ENTRIES PROVIDED:
[Start of Attachment]
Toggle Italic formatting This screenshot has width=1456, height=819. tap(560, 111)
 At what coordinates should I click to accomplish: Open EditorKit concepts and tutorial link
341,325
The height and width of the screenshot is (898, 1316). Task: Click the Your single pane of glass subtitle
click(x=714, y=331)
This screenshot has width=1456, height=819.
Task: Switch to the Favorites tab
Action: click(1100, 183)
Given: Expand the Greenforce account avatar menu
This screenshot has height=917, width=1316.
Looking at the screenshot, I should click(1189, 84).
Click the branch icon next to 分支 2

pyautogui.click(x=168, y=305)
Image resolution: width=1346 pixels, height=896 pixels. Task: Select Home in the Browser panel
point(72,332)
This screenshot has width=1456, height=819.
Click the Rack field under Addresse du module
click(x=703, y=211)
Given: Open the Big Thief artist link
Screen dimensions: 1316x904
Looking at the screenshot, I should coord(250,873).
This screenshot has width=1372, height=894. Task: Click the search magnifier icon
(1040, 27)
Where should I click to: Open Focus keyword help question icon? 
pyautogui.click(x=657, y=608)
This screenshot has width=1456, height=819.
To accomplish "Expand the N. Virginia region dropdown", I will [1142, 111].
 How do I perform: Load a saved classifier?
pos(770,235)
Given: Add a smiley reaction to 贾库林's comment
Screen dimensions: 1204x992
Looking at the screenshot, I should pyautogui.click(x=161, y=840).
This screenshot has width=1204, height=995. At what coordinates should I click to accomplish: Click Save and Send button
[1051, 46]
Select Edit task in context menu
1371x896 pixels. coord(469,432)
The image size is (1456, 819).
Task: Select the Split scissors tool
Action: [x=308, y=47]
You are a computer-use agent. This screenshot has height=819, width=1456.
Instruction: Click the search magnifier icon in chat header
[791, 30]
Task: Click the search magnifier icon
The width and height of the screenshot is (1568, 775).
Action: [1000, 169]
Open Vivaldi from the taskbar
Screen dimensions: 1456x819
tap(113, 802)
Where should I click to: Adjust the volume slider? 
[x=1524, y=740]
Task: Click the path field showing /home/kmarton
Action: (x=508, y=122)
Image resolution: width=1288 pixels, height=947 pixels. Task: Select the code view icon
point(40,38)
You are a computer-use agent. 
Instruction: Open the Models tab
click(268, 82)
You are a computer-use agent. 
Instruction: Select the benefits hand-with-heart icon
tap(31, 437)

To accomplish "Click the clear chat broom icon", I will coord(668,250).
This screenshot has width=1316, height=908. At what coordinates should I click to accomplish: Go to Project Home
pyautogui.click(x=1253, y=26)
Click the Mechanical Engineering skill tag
[End of Attachment]
Print exactly the lines of the listing above starting at the line containing "Select Edit task in context menu" and ending at the line containing "You are a computer-use agent. This", both included.

Select Edit task in context menu
1371x896 pixels. coord(469,432)
The image size is (1456, 819).
Task: Select the Split scissors tool
Action: [x=308, y=47]
You are a computer-use agent. This screenshot has height=819, width=1456.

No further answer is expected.